How you write code is as much a matter of personal style as how you wear your hair. But just as there are bad hair days, there are bad code days.
The Pragmatic Programmer
Syntax
Syntax refers to the arrangement of words and phrases to create well-formed sentences in a language.
Programming languages, usually, have a well defined grammar; a set of reserved keywords, data types, operators, punctuation, scoping rules, etc... In Python 3, this syntax is defined in the Python Language Reference.

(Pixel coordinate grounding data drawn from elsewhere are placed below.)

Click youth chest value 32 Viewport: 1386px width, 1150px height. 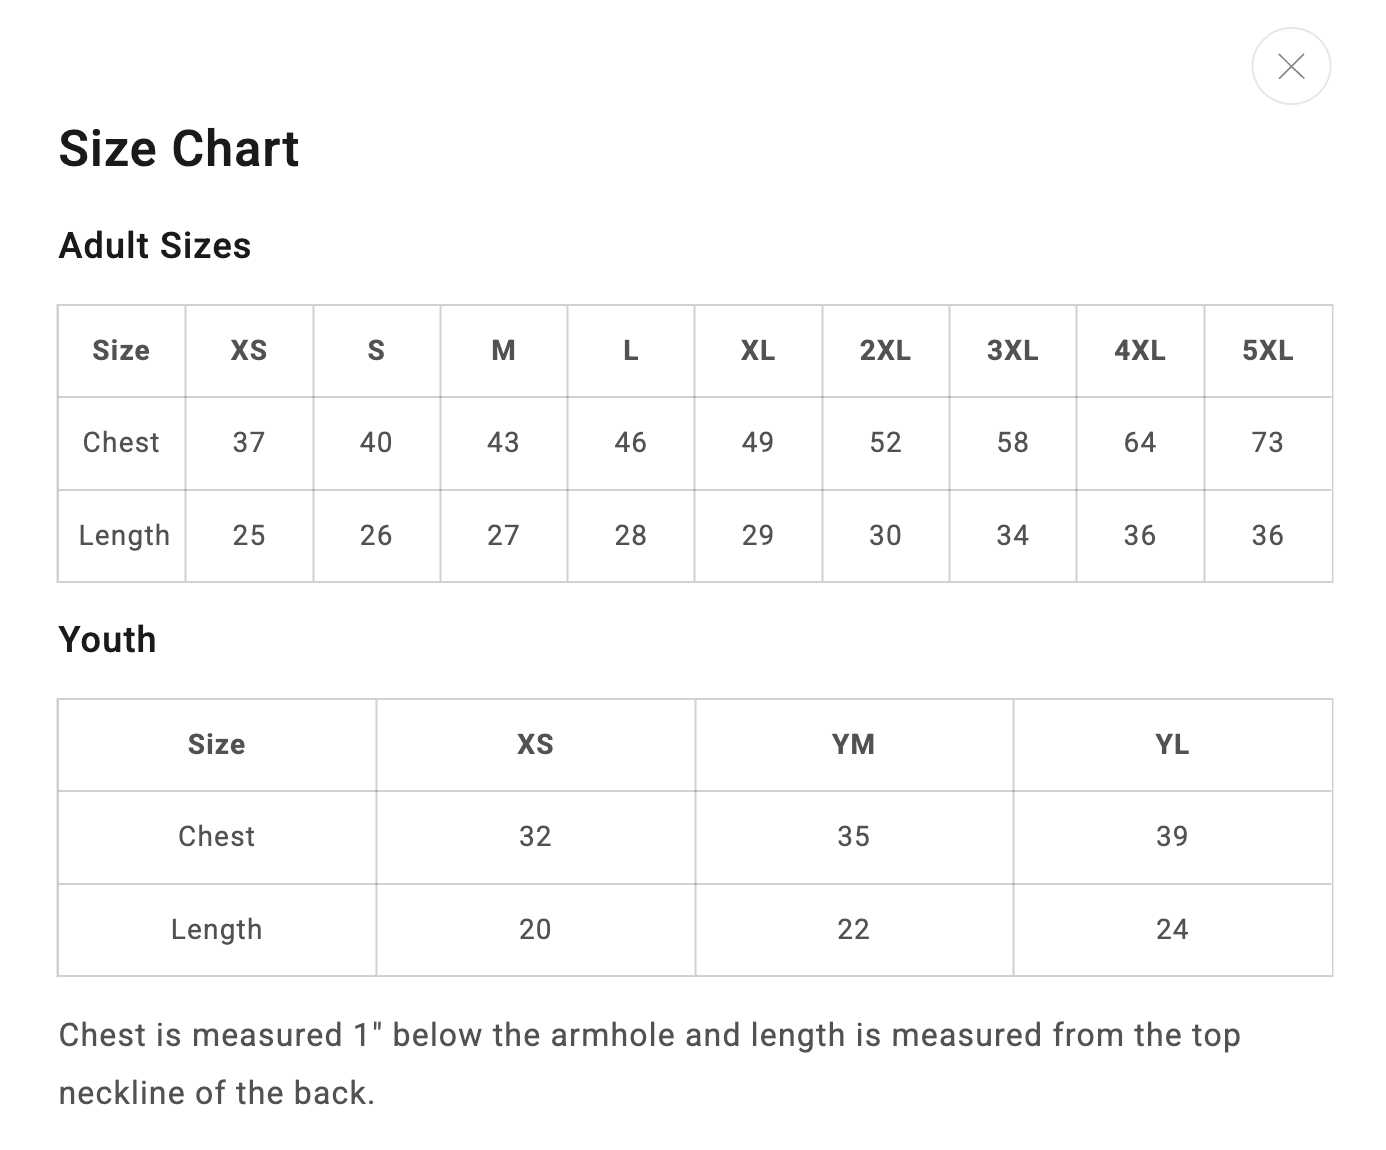(x=535, y=837)
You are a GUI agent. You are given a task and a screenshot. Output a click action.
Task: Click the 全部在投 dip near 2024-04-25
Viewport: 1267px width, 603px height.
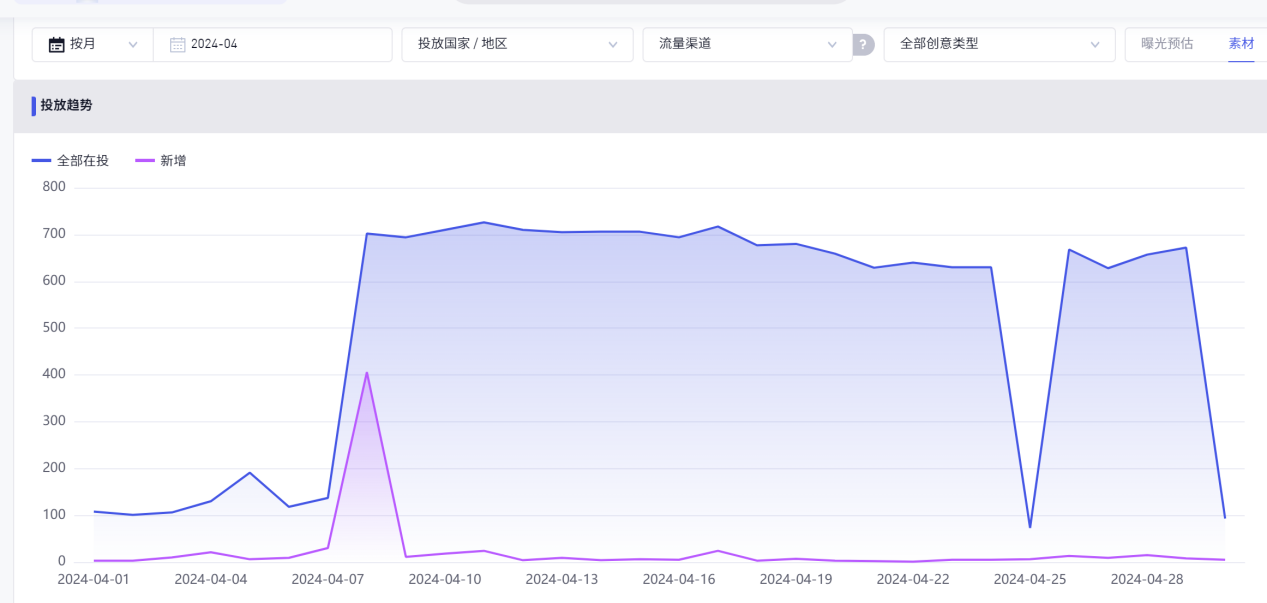click(1030, 527)
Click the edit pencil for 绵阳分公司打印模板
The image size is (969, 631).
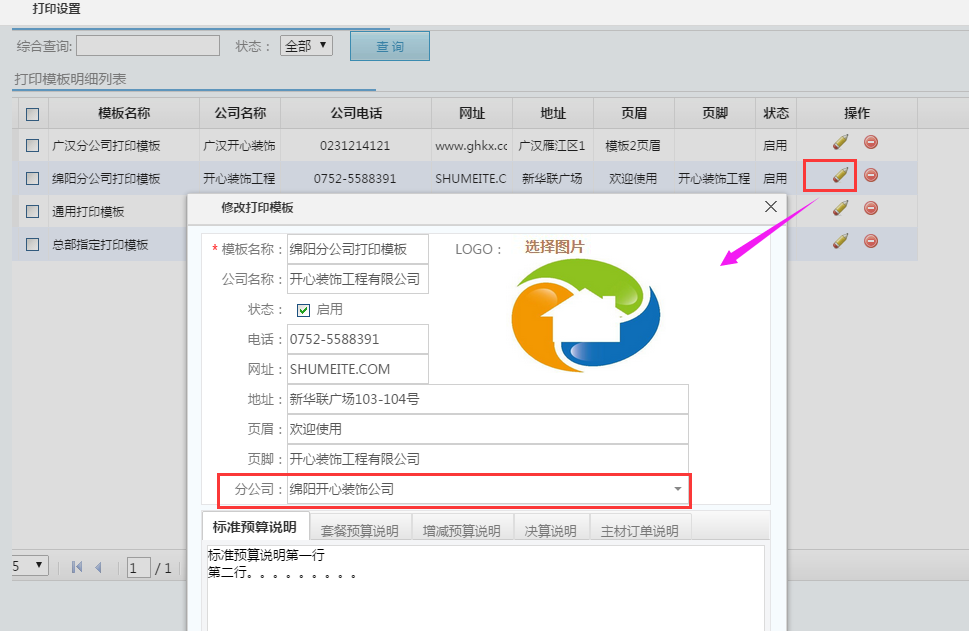[x=840, y=176]
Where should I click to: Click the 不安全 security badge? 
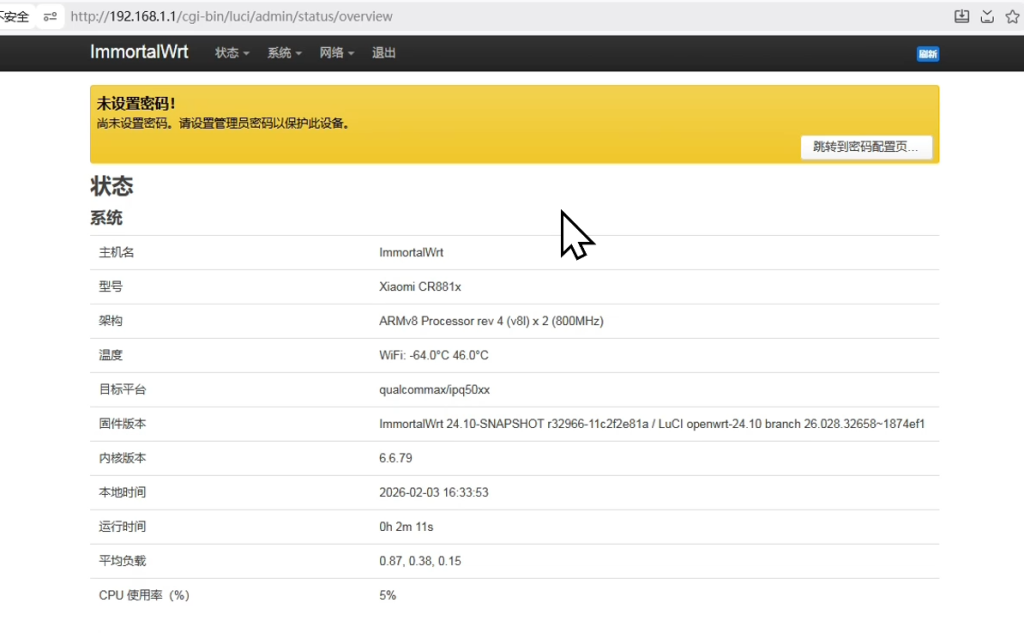point(14,16)
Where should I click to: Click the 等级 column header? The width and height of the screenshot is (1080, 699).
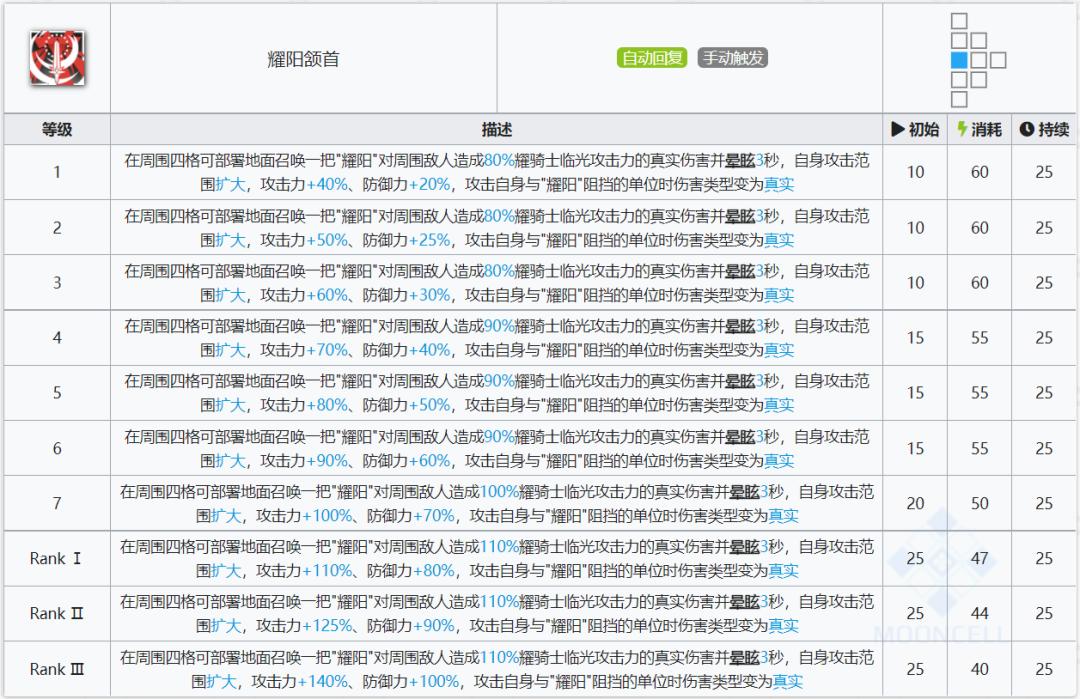56,129
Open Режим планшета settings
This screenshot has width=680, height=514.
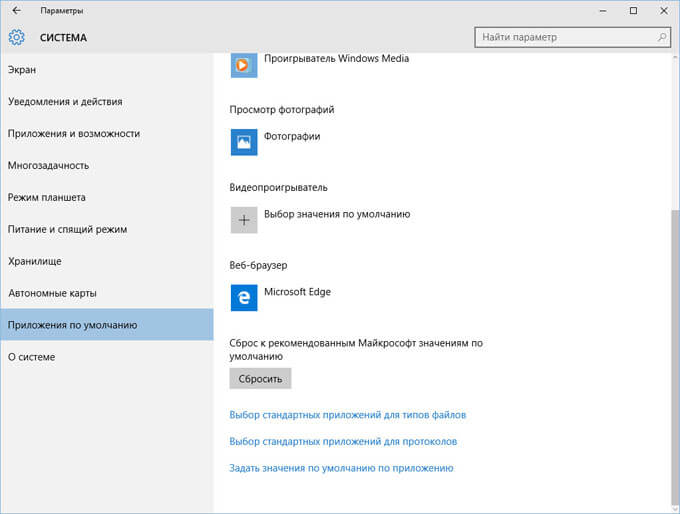tap(46, 197)
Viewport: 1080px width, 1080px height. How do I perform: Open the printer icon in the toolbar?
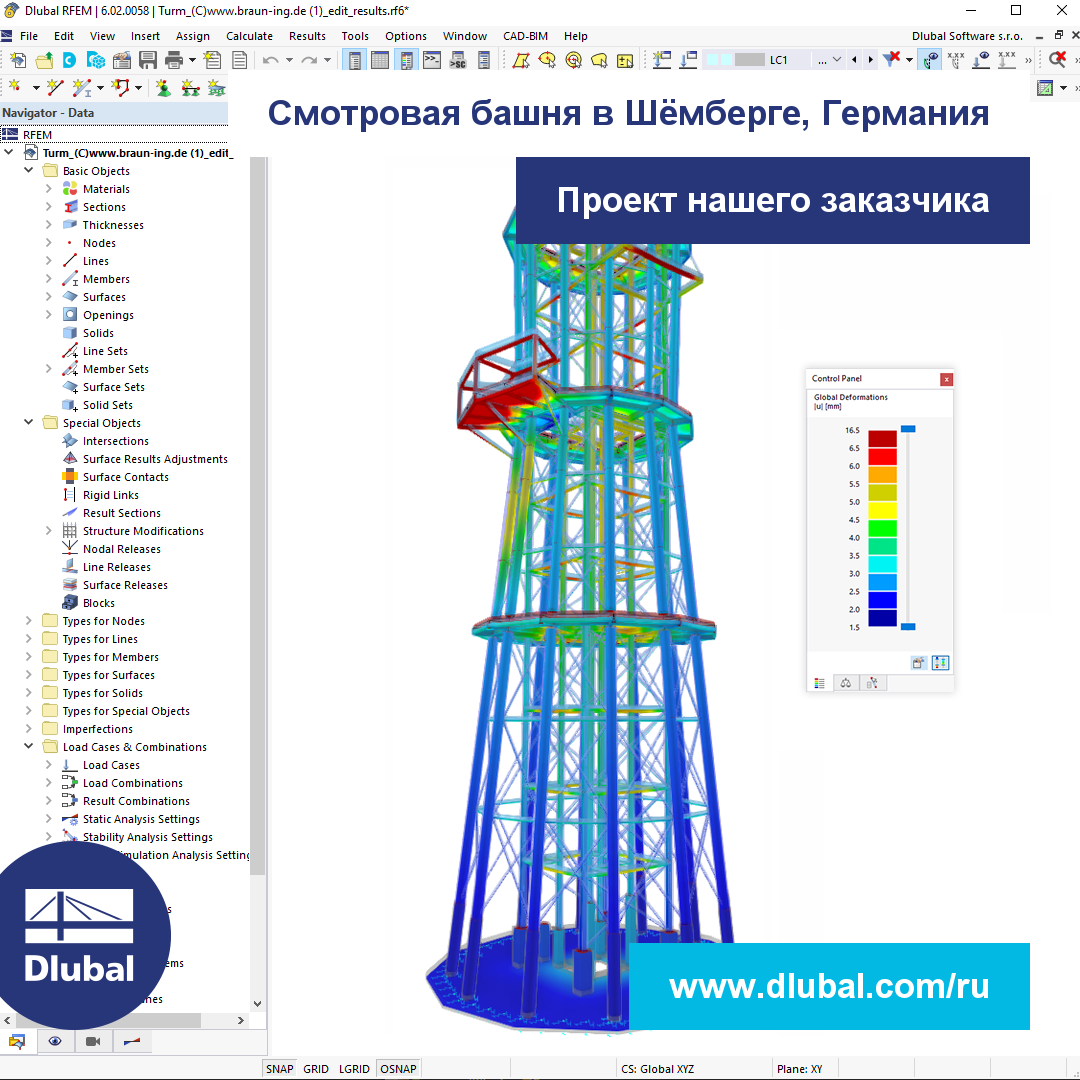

While the grammar of a language gives us a framework with which to produce valid programs, it does not prescribe how to write clean code. Knowing the grammar of a spoken language allows one to form coherent sentences, but does not necessarily make one an eloquent communicator.
Conventions
No, I don't mean comicon, but rather a set of additional rules that are not enforced by the language, though third party tools often exist to add a layer of enforcement, but are generally accepted by the community. Conventions will be mentioned throughout these articles, as following them is a key part of writing clean code. Conventions allow programmers around the world to write code in a unified manner that extends beyond syntactical rules. This normalization of code reduces the mental barrier to entry when reading foreign code, as a well trained programmers brain knows what to expect.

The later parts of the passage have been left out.